I'm making a website. On the website I have navigation bar which shows pages that a user can click on, and highlights the current active page the user is on. That navigation bar is its own php file that is imported once into the 2 pages of the website - index.php and login.php. Just like what this stackoverflow question is trying to do.
/*
* This function checks to see if the page name given is the active page name.
* If yes, it gives it the class="active" attribute to highlight to the user that said script is the active page.
*
* @param string $scriptname The name of the php script.
* @return void
*/
function echoActiveClassIfPageIsActive($scriptname)
{
$current_file_name = $_SERVER['SCRIPT_NAME'];
if (strcmp($current_file_name, $scriptname) == 0)
echo 'class="active"';
}
This function is called in the php code embedded into HTML below.
<ul>
<li><a href='index.php' <?=echoActiveClassIfPageIsActive('index.php')?> >Home</a></li>
<li><a href='login.php' <?=echoActiveClassIfPageIsActive('login.php')?> >Login</a></li>
Expected output: If I am on localhost.com/index.php, the tag with index.php should be given the "active" class (I defined the class "active" in css to be highlighted).
Actual output (Problem): But everytime I run the program it fails to highlight the active page, regardless of whether I am on page index.php or login.php. So surely that means strcmp determined that $current_file_name does not equal $scriptname.
I tried adding
echo $_SERVER['SCRIPT_NAME'];
echo strcmp($current_file_name, $scriptname);
to understand what $_SERVER['SCRIPT_NAME']
and strcmp
returned.
This is the output:
<a href="index.php" index.php-58="">Home</a>
On index.php, they returned "index.php" and "-58" respectively.It shocked me. Why would comparing "index.php" and "index.php" result in a strcmp return value of -58?
When I changed the code to
/*
* This function checks to see if the page name given is the active page name.
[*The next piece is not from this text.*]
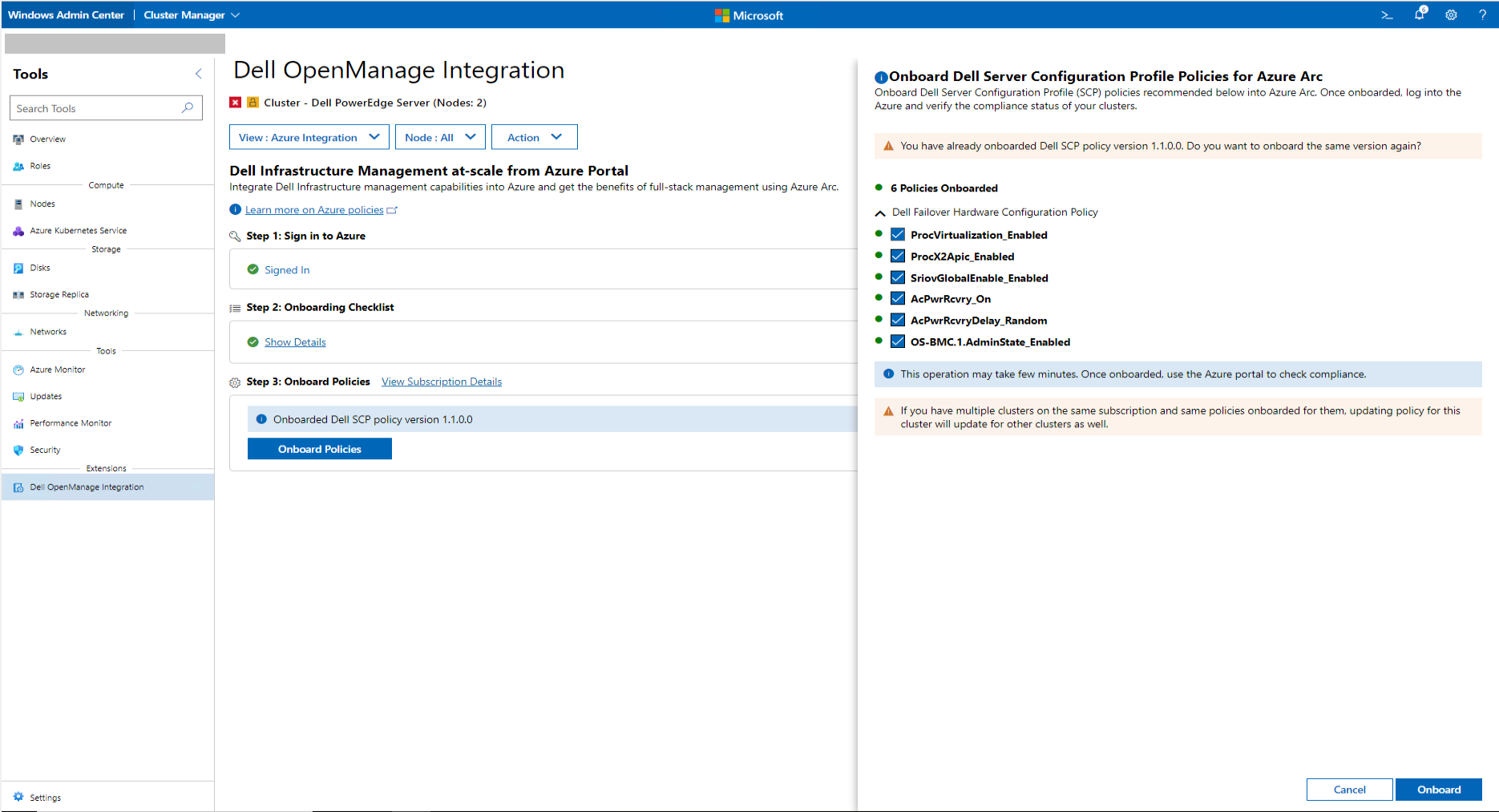The height and width of the screenshot is (812, 1499).
Task: Select Dell OpenManage Integration in sidebar
Action: [x=87, y=487]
* If yes, it gives it the class="active" attribute to highlight to the user that said script is the active page.
*
* @param string $scriptname The name of the php script.
* @return void
*/
function echoActiveClassIfPageIsActive($scriptname)
{
$current_file_name = basename($_SERVER['SCRIPT_NAME'],".php");
if (strcmp($current_file_name, $scriptname) == 0)
echo 'class="active"';
}
and
<ul>
<li><a href='index.php' <?=echoActiveClassIfPageIsActive('index')?> >Home</a></li>
<li><a href='login.php' <?=echoActiveClassIfPageIsActive('login')?> >Login</a></li>
the code worked fine (ie the active page was highlighted). This is the output:
<a href="index.php" class="active">Home</a>
I'm very confused as to why it works now. I understand how basename() works. It returns only trailing name component of path. But here, as shown by <a href="index.php" index.php-58="">Home</a>
, even without basename(), the 2 strings look identical.
Could it be that without basename(), $_SERVER['SCRIPT_NAME'] returns "/index.php"? Afterall, SCRIPT_NAME "contains the current script's path", just that the "/" is invisible and not seen when echoed?
So I used the online php function tester to do strcmp("/index.php","index.php")
. It returned a value of 1, not -58.
Could anyone please help me understand why strcmp gave me -58?? Thank you.